• Required work
Rewrite the data from the line containing "Where should I" through the end of the data, inclusive, replacing "Refresh icon" with "Refresh button" and leaving everything else unchanged. Omit the pictures from your answer.
** begin Input rows **
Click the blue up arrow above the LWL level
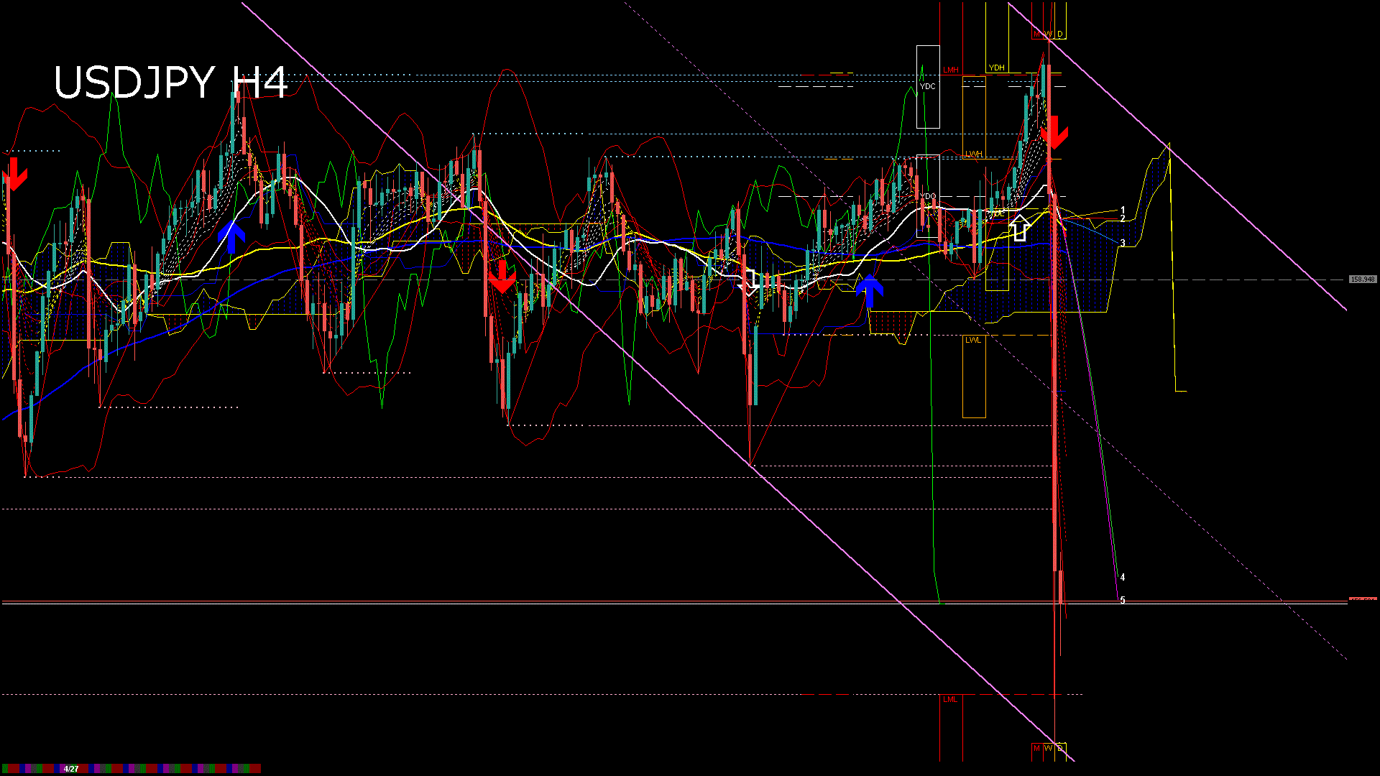 pos(870,290)
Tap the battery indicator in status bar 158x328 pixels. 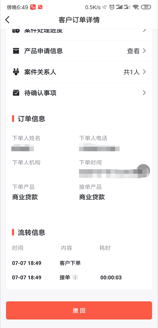[146, 8]
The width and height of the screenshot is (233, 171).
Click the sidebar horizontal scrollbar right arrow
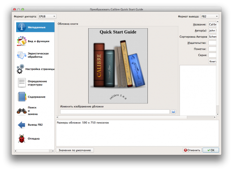53,151
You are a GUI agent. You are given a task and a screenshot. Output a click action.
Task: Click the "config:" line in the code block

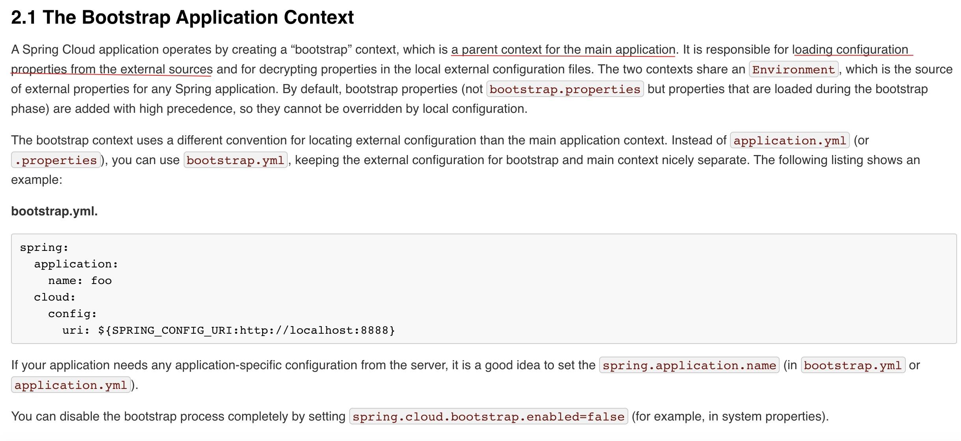[72, 314]
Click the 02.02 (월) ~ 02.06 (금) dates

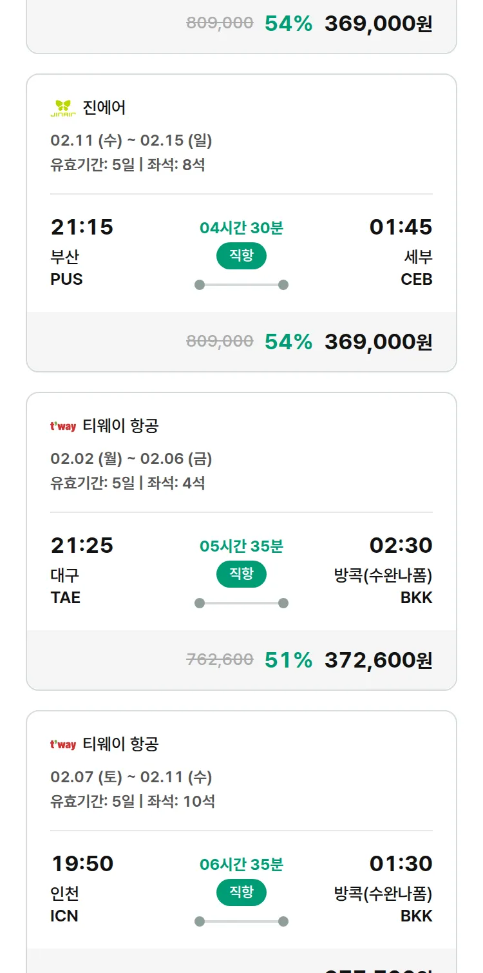tap(131, 459)
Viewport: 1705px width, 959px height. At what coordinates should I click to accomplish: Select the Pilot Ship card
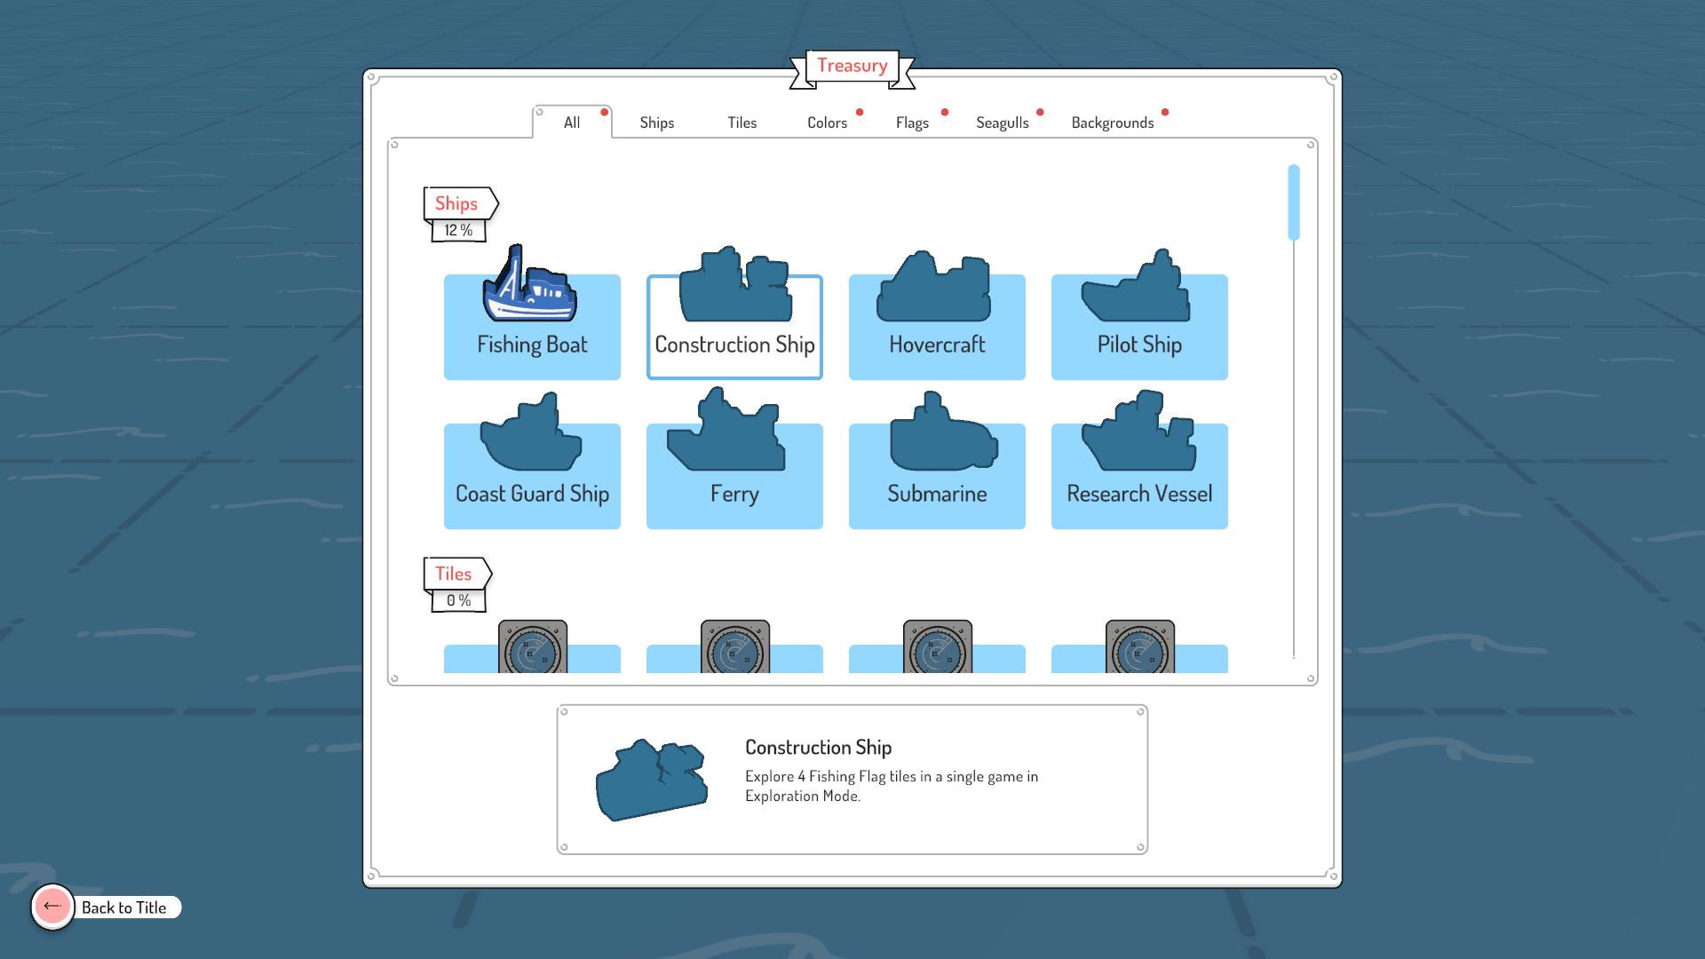(x=1139, y=325)
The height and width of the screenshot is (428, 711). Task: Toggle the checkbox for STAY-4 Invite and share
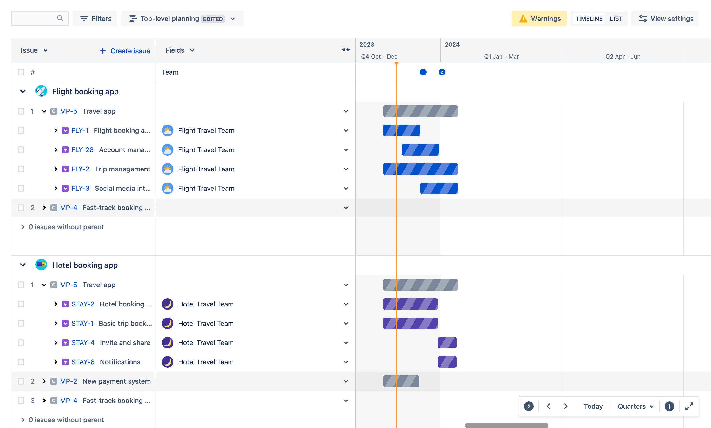(x=20, y=342)
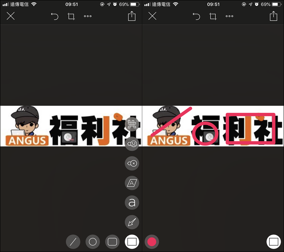
Task: Select the line tool in left screen
Action: pos(73,242)
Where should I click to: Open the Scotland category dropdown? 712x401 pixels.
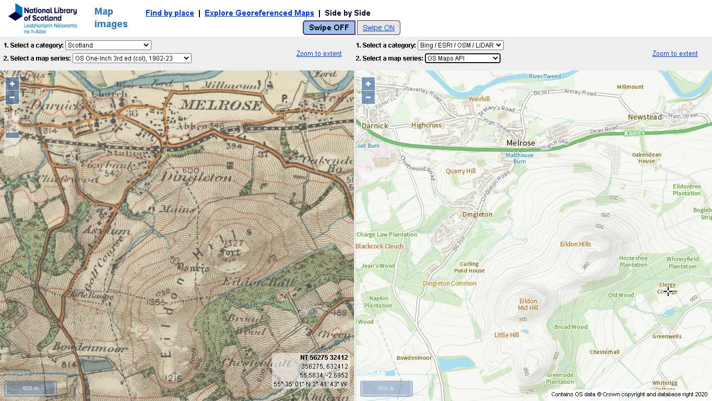coord(108,45)
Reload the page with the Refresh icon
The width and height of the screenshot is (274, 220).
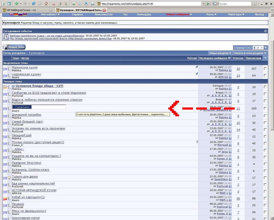[34, 4]
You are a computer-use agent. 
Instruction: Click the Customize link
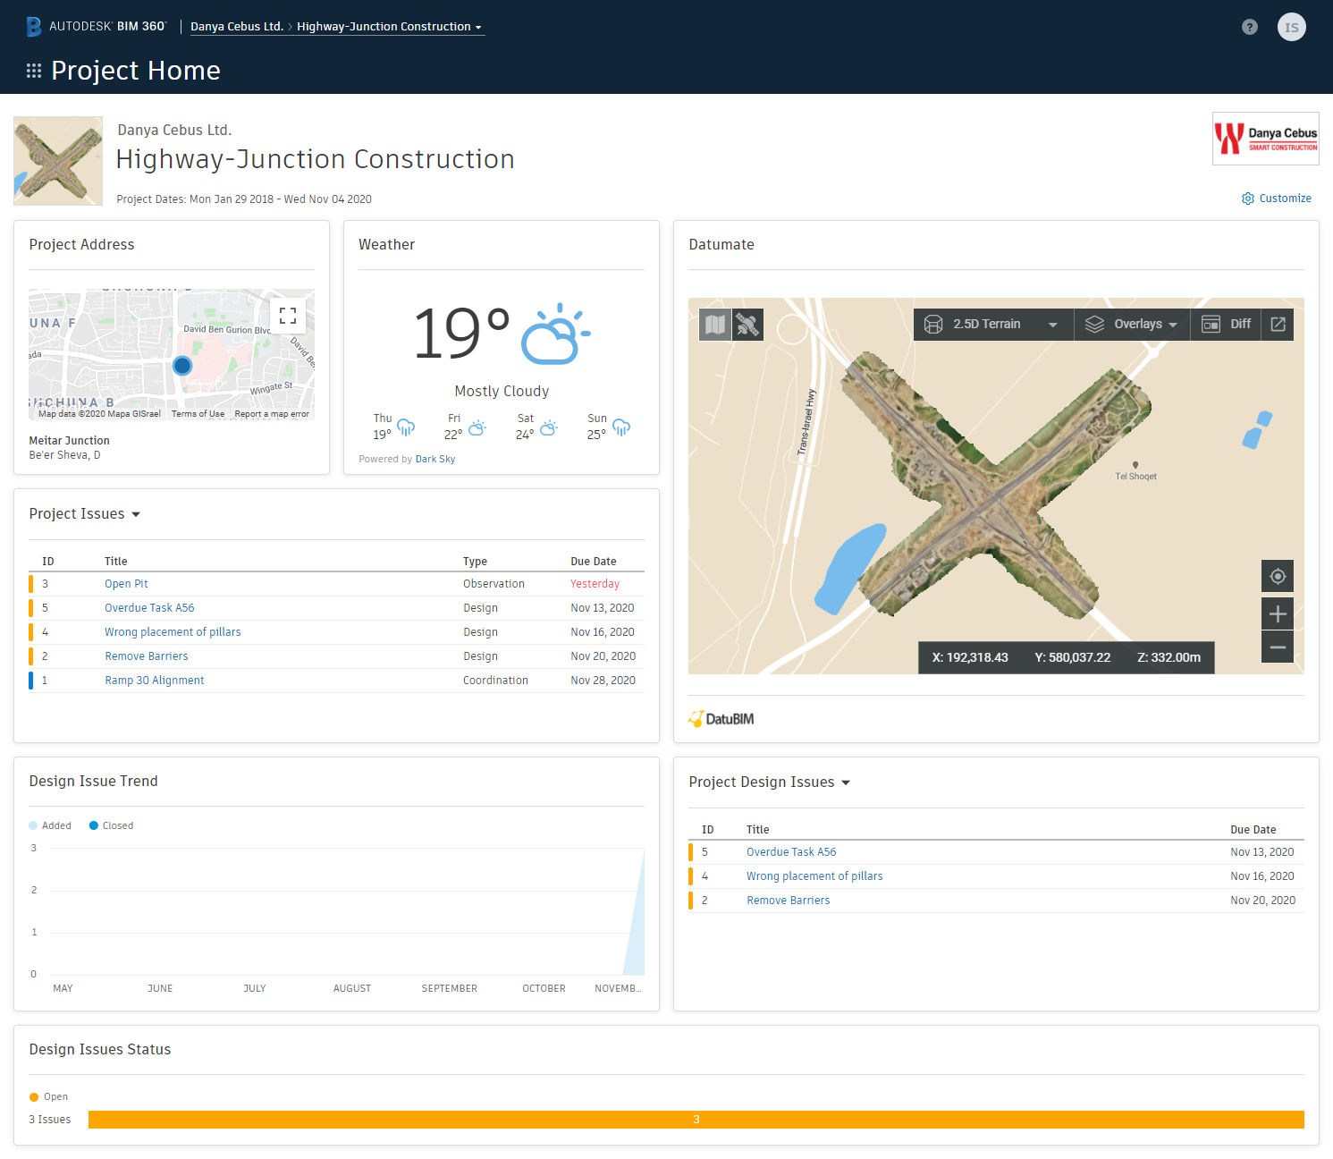pos(1277,199)
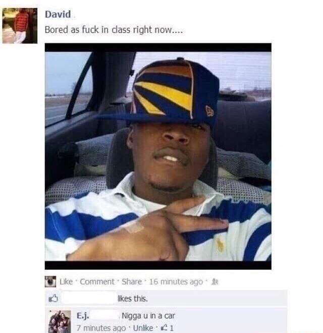Share David's post

click(132, 282)
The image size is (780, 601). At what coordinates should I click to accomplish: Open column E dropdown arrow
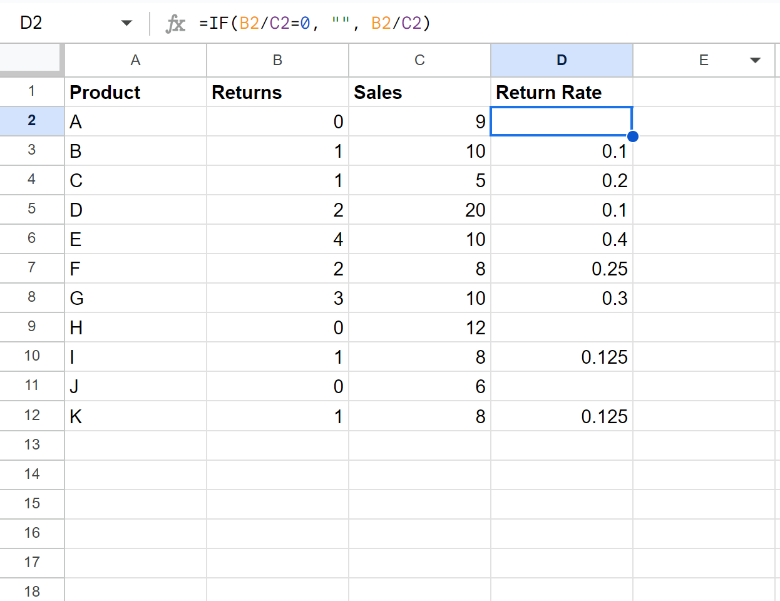point(755,60)
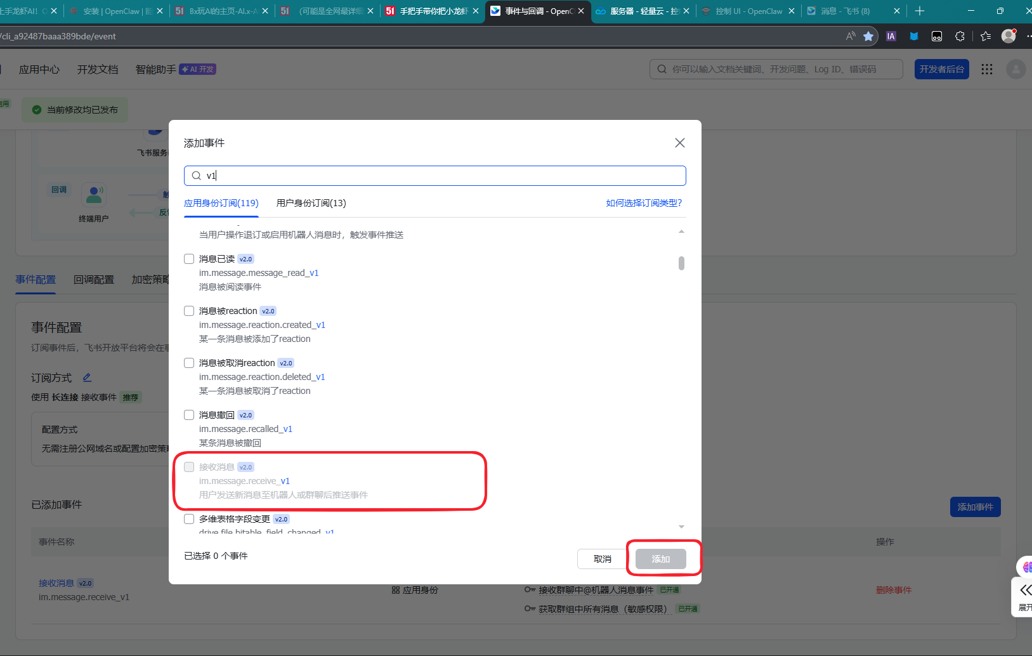The width and height of the screenshot is (1032, 656).
Task: Switch to 用户身份订阅(13) tab
Action: [311, 203]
** end Input rows **
• Correct answer
Where should I click to: Open the Scotland category dropdown? 712x401 pixels.
coord(108,45)
Reload the page with the Refresh button
The width and height of the screenshot is (274, 220).
[34, 4]
You are a computer-use agent. 
Instruction: Click the Customize link
pos(1277,199)
Share David's post

click(132, 282)
The image size is (780, 601). At what coordinates should I click to accomplish: Open column E dropdown arrow
point(755,60)
The width and height of the screenshot is (1032, 656).
Task: Switch to 用户身份订阅(13) tab
Action: [311, 203]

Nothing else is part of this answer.